You will find the following information here:

  • At the top is the service documentation, as you have specified it;

  • A Resources section with links to information that is valuable for developers:

    • a link to the Full WEM WSDL best for WEM consumers (so developers can use that WSDL file to set up communication from their system to your WEM application);

    • a link to the Basic WSDL for non-WEM consumers

    • a link to a JavaScript file that can be used as the client JavaScript proxy;

    • a link to a Typescript definition file for a client proxy;

  • An Operations section with a link to:

    • a page that contains Request and Response examples for

      • SOAP 1.1 & SOAP 1.2

      • JavaScript

      • JSON

      • These example show how based on one of the mentioned protocols your webservice can be used

    • At the bottom is the specific Operation documentation, as you have specified it.

You are now ready to expose this webservice to external systems: publish and share the endpoint links.

Webservice configuration

When you are ready building your webservice, you need to publish the project to make it available for consumers. Your webservice will be available at 3 different endpoints for preview, staging and live:


You can find the correct links in the Edit Webservice window for each separate environment. There are two ways to find the links: Double selecting the webservice you want to see the details of or with the context menu and selecting edit settings. You will get de webservice details, including links to the correct endpoint URLs.​

The second way to exposing a webservice is through the Metadata exposure setting. You can change this by selecting the Public URL link. This setting offers two options to deal with the webservice metadata:

  • Public URL: This will expose all metadata information that is available through the Go to documentation page link that will appear next to the dropdown box. This links to a page that is described in the previous section.
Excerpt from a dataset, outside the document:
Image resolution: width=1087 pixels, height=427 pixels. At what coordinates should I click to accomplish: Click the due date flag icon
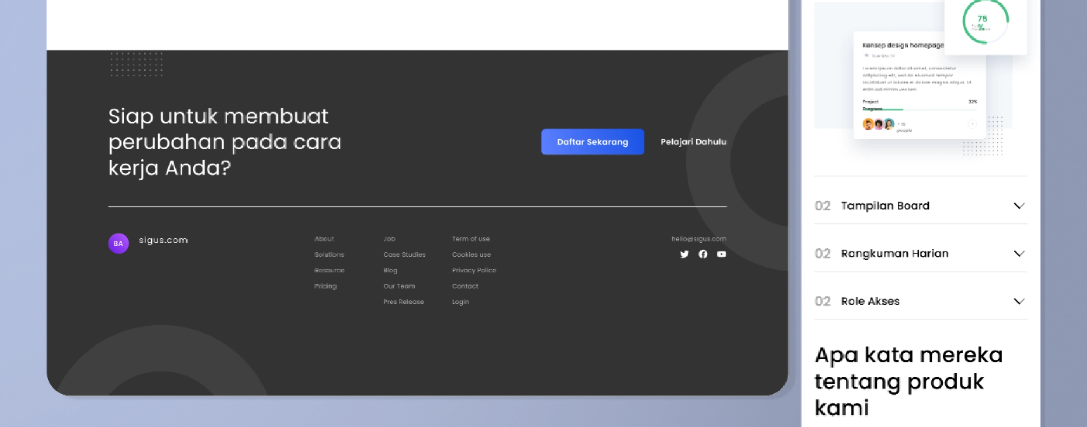tap(866, 55)
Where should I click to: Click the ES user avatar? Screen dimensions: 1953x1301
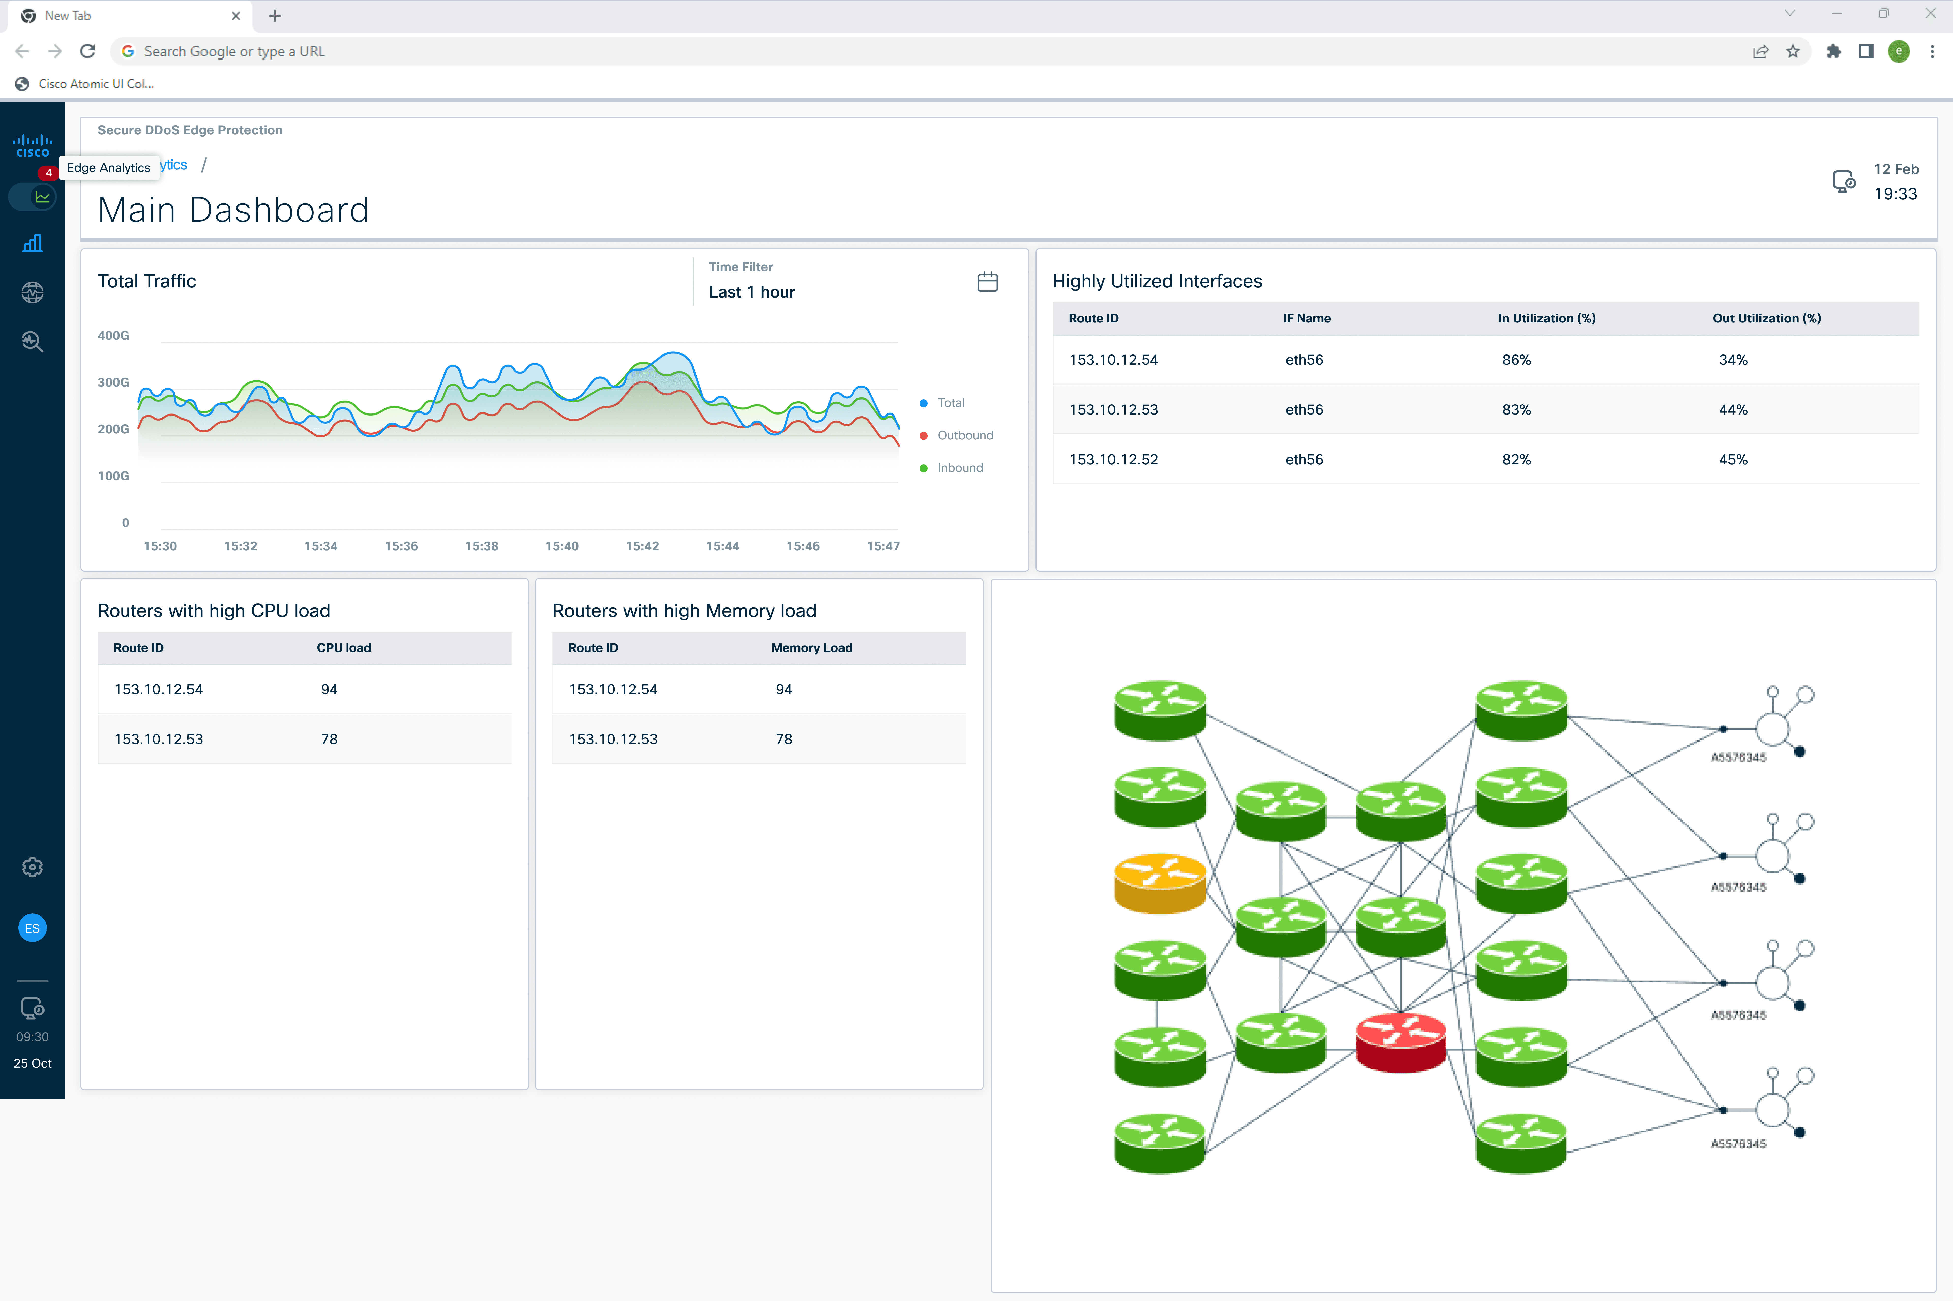tap(32, 928)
  • By WSDL file: Only WSDL metadata is exposed. When this is selected, the user can click on the link on WSDL link that appears beneath the dropdown box. This will open an new browser window with a link to the webservice WSDL file;


It is possible to specify how the communication with the webservice is encrypted. There are three possible methods:

  • None: there will be no encryption;

  • Transport: the communication will be encrypted. When this option is selected, you need to specify the authentication method:

    • None No authentication

    • Client certificate The SOAP procotol validates certificates

    • Username/password (build-in) The SOAP protocol validates client credentials

    • Username/password (flowchart) Check the client credentials in the flowchart of a web service operation

  • Message: use this when the actual message itself (the content) needs to be encrypted. When this option is selected, you must:

    • Choose /upload a client certificate;

    • Specify the authentication method:

      • None No authentication

      • Client certificate The SOAP procotol validates certificates

      • Username/password (build-in) The SOAP protocol validates client credentials

      • Username/password (flowchart) Check the client credentials in the flowchart of a web service operation

You can specify the encryption method for each of the three environments: preview, staging and live. And each environment can have a different encryption approach.
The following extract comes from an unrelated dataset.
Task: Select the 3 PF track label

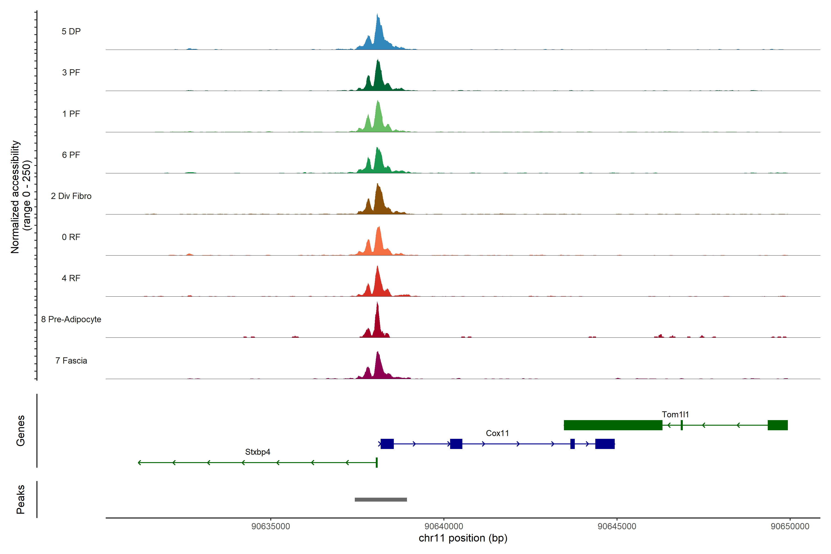Action: pyautogui.click(x=71, y=72)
Definition changed? Update consumer!

If you change your exposed webservice and publish it to staging/live environments, the consumers need to be updated. If your consumer is another WEM-project, just go to the webservices (consume) in the resource pane, open the webservice context menu and hit Update web service. This is necessary when:

  • Input fields change;

  • Output fields change;

  • Faults change;

  • Security settings changed;

  • Operations change;

  • Concepts in the Ontology change, which are used in any of the input/output single/multi-select fields (ontology-concepts are made part of the webservice definition)

Any of these changes results in a change of the contract, the definition of the webservice.